Ela foi vista pela última vez no dia 17 de junho de 2023

Alguns mistérios parecem destinados a permanecer sem respostas, atravessando o tempo como perguntas em aberto. Em muitos casos, só depois de meses ou até anos é que pequenos detalhes reaparecem e mudam completamente o rumo de uma história.
Foi exatamente isso que aconteceu com o desaparecimento da mochileira belga Céline Cremer, um caso que intrigou autoridades e familiares por mais de dois anos e meio e que agora começa, finalmente, a sair da sombra.
Céline tinha 31 anos quando decidiu viajar sozinha pela Tasmânia, na Austrália, em junho de 2023. Apaixonada por natureza e trilhas, ela foi vista pela última vez caminhando nas proximidades da região de Philosopher Falls, no noroeste da ilha.
A partir daquele dia, nenhum contato, nenhum sinal e nenhuma pista concreta surgiram. O sumiço repentino chamou a atenção da polícia local, que iniciou buscas extensas, mas sem sucesso.
O caso ganhou um novo capítulo recentemente, após a localização do celular da mochileira. A descoberta do aparelho reacendeu os esforços de busca na área onde Céline havia sido vista pela última vez.

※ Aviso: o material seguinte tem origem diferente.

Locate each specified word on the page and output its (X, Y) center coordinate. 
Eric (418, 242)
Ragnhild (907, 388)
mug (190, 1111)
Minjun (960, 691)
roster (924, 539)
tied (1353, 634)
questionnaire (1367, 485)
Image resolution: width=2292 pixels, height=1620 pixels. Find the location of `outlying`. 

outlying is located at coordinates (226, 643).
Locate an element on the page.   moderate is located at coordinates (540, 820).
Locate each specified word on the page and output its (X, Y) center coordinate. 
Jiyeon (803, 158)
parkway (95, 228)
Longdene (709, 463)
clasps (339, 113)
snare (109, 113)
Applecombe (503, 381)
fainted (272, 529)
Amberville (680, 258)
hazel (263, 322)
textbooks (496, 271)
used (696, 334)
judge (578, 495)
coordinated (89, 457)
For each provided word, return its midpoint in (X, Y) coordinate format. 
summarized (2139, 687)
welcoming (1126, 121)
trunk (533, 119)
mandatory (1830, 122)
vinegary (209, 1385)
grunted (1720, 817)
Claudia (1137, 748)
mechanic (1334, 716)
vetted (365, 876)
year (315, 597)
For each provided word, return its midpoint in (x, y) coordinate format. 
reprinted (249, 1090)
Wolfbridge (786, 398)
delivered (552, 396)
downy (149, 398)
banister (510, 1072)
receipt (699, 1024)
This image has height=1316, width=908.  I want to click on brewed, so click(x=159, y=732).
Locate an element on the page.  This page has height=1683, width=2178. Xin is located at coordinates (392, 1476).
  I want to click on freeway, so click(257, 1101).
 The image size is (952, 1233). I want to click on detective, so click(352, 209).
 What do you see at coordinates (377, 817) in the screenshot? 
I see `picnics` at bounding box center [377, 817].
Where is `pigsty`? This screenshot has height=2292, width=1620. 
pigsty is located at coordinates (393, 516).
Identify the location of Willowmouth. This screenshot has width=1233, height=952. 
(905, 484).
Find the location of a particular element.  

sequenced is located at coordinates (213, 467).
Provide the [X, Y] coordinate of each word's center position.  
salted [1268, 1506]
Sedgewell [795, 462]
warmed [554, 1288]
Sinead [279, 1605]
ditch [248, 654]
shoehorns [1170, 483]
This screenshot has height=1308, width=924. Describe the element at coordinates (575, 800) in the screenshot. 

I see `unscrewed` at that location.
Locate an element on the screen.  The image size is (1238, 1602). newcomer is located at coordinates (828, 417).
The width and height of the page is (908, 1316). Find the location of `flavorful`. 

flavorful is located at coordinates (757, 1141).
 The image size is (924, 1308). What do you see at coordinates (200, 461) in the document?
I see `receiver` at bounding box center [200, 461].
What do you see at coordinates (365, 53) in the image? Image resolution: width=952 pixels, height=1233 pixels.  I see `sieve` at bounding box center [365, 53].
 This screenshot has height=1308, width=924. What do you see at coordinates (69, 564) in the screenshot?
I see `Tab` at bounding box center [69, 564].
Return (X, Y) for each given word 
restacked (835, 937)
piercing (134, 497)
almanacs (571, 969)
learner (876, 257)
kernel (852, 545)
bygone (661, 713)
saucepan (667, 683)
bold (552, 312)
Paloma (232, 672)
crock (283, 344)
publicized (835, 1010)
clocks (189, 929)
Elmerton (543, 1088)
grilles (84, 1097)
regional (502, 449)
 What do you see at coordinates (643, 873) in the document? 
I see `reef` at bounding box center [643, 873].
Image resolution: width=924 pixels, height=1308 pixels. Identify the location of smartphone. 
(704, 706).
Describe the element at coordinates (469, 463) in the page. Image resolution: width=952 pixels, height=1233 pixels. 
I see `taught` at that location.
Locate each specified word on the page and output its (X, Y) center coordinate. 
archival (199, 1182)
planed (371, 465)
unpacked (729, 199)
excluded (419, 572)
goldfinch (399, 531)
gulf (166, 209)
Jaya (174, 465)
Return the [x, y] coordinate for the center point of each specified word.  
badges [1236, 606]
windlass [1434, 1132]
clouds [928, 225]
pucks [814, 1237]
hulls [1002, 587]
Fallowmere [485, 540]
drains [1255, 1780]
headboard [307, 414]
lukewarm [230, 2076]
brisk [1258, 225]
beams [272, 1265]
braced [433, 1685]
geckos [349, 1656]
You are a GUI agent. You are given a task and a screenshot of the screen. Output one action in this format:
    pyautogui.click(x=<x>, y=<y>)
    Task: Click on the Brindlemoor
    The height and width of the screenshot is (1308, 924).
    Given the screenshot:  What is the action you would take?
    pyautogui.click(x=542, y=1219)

Durante uma dessas incursões, um excursionista encontrou restos mortais em um ponto próximo ao local do desaparecimento. Imediatamente, a polícia foi acionada e equipes especializadas se deslocaram até a região.
Segundo o inspetor Andrew Hanson, da polícia da Tasmânia, um patologista analisou imagens preliminares e confirmou que os restos encontrados são humanos. Embora a identificação oficial ainda não tenha sido concluída, as circunstâncias indicam fortemente que se trata da mochileira belga.
A família de Céline foi informada sobre a descoberta e acompanha o andamento dos procedimentos forenses. Na época do desaparecimento, Céline viajava sozinha e levou nove dias até que as autoridades fossem oficialmente notificadas.
Seu veículo foi encontrado estacionado na trilha de Philosopher Falls, pouco antes de uma mudança severa nas condições climáticas da região. O inverno trouxe temperaturas abaixo de zero, além de neve e chuvas intensas, fatores que dificultaram as buscas e reduziram drasticamente as chances de sobrevivência.
Desde 2023, a polícia realizou diversas operações de procura, tanto imediatas quanto ao longo dos anos seguintes, sem encontrar qualquer vestígio adicional. A localização do celular, no entanto, funcionou como a peça que faltava para retomar o caso com mais precisão.